It takes three months to sort out, but in March 2018 I’m back and I finally get to sit down for a proper interview with Sam. We’re in the same room as before, but something has changed. The man who’d told me before that Sam was a good woman now warns me: “She is a snake!” 

Sam’s no longer dressed in black. She is wearing a baseball cap, a pale green sweater and jeans, her hair neatly braided into two long plaits. She also has make-up, a nose ring, and silver earrings – three in each ear - and there are tattoos on show.

This is a very different Sam from last time. She’s even offering to rap Eminem as a “mic check” for my recording equipment.

Under the watchful eye of Kurdish guards, I start my interview: “How did an American lady who grew up as a Jehovah’s Witness, end up in Syria with IS?”

“I don’t even know where to start answering that question,” Sam begins. “Erm... You know I met Moussa...”

Sam tells me that for five years they had “a great life”. He was very relaxed, she says. “We worked together, we did everything together.” 

But after a while he became bored of his life and “the same thing every day”, she says. “So he made the proposal to me, to go to Morocco [to be] with his family.” This is why, Sam says, they converted all their possessions into cash and gold - for a new life in Morocco.

En route they were joined by Moussa's brother, Abdelhadi, who was with them when they landed for a five-hour layover in Istanbul. But at this point, Sam says, Moussa announced a surprise holiday.

Word and element locating data
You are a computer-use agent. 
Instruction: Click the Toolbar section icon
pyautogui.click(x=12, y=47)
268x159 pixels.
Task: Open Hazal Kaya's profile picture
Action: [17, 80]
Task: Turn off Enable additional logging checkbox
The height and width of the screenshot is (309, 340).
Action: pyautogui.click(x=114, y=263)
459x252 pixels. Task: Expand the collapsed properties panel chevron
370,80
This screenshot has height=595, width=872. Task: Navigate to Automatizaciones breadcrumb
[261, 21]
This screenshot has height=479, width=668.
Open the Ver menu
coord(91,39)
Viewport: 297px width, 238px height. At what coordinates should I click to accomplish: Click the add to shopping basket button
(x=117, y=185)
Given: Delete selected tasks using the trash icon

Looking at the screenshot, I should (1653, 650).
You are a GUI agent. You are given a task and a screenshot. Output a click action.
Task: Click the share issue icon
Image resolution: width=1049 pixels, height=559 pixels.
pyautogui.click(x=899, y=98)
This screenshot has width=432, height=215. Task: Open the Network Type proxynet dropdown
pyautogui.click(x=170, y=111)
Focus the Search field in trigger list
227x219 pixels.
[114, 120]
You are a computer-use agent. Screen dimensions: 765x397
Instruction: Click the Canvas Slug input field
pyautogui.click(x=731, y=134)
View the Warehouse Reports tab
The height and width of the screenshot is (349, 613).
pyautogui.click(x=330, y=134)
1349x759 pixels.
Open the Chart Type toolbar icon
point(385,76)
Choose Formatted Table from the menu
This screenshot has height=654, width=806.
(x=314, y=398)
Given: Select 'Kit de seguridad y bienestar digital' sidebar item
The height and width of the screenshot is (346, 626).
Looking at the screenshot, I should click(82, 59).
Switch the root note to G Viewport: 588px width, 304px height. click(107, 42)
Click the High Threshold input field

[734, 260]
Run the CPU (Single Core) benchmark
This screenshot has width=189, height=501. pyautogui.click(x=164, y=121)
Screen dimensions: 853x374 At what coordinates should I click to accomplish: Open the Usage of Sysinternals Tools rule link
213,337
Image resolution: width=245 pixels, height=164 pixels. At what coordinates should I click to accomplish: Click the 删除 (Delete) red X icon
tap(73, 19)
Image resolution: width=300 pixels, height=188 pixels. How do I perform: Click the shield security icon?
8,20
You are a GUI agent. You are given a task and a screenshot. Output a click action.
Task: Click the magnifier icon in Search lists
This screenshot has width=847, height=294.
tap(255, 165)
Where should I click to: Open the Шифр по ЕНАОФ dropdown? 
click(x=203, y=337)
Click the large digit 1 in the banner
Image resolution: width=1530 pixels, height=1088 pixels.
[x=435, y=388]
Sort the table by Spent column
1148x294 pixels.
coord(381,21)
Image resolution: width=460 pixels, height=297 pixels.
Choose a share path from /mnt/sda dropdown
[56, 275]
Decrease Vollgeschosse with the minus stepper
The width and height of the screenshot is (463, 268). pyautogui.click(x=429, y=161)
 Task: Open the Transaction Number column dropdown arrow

§ **REQUIREMENT**: According to the interview passage, how long was the layover in Istanbul?

§ **FINAL ANSWER**: Five hours.